STRUCTURE OF THE CEREBELLUM
- The cerebellum is composed of an outer covering of gray matter called the cortex and inner white matter.
- Embedded in the white matter of each hemisphere are three masses of gray matter forming the intracerebellar nuclei.
- The cerebellar cortex can be regarded as a large sheet with folds lying in the coronal or transverse plane. Each fold or folium contains a core of white matter covered superficially by gray matter.

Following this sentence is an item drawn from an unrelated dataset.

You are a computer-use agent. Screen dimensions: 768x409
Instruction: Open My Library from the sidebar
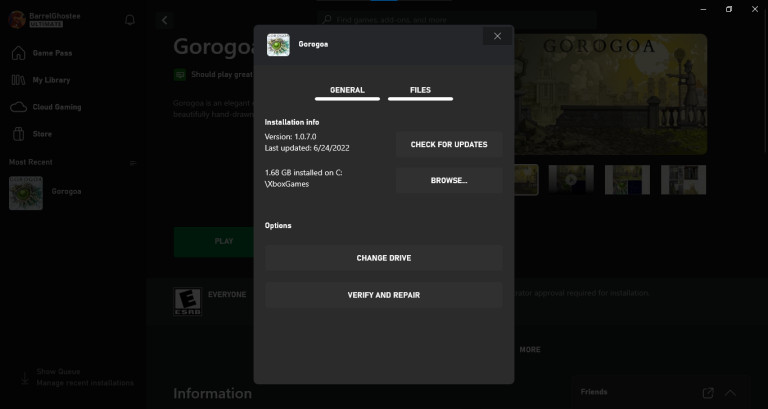[18, 80]
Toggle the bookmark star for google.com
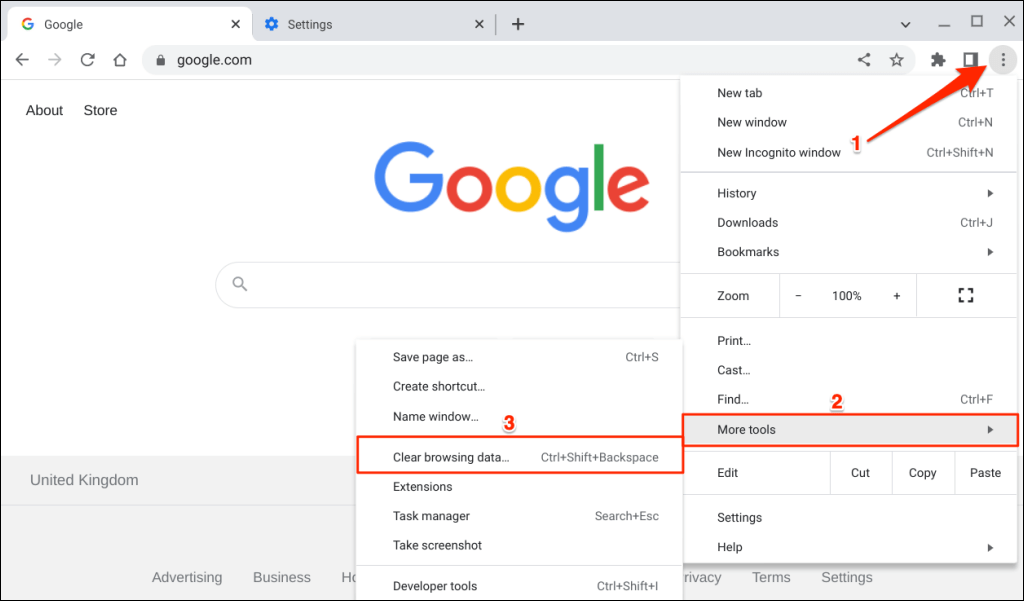Screen dimensions: 1024x601 (x=896, y=59)
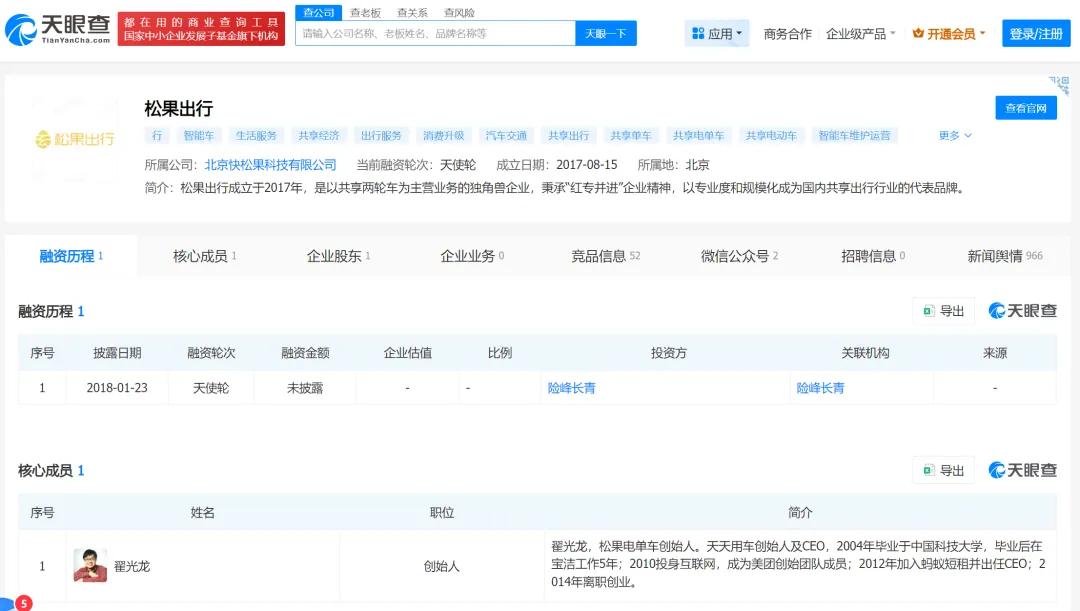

- A section made through the cerebellum parallel with the median plane divides the folia at right angles, and the cut surface has a branched appearance, called the arbor vitae
- The gray matter of the cortex throughout its extent has a uniform structure. It may be divided into three layers: (1) an external layer, the molecular layer; (2) a middle layer, the Purkinje cell layer; and (3) an internal layer,the granular layer.
- 3 parts = 2 lateral hemispheres and 1 worm-like vermis
- Surfaces = superior, inferior
- Notches = anterior and posterior cerebellar notch
- Fissures = horizontal, posterolateral, V-shaped fissura prima.
- The cerebellum consists of two large lateral hemispherical lobes, the cerebellar hemispheres which are united to each other by a narrow median worm-like portion, called vermis.
- The superior and inferior aspects of vermis are termed superior and inferior vermis respectively.
- The ridge-like superior vermis is continuous on either side with the superior surface of cerebellar hemisphere imperceptively.
- The inferior vermis is more clearly demarcated from the hemispheres in the floor of vallecula cerebelli.
- The superior surface of the cerebellum is convex. The two cerebellar hemispheres are continuous with each other on this surface.
- The inferior surface presents a deep median notch called vallecula which separates the two cerebellar hemispheres.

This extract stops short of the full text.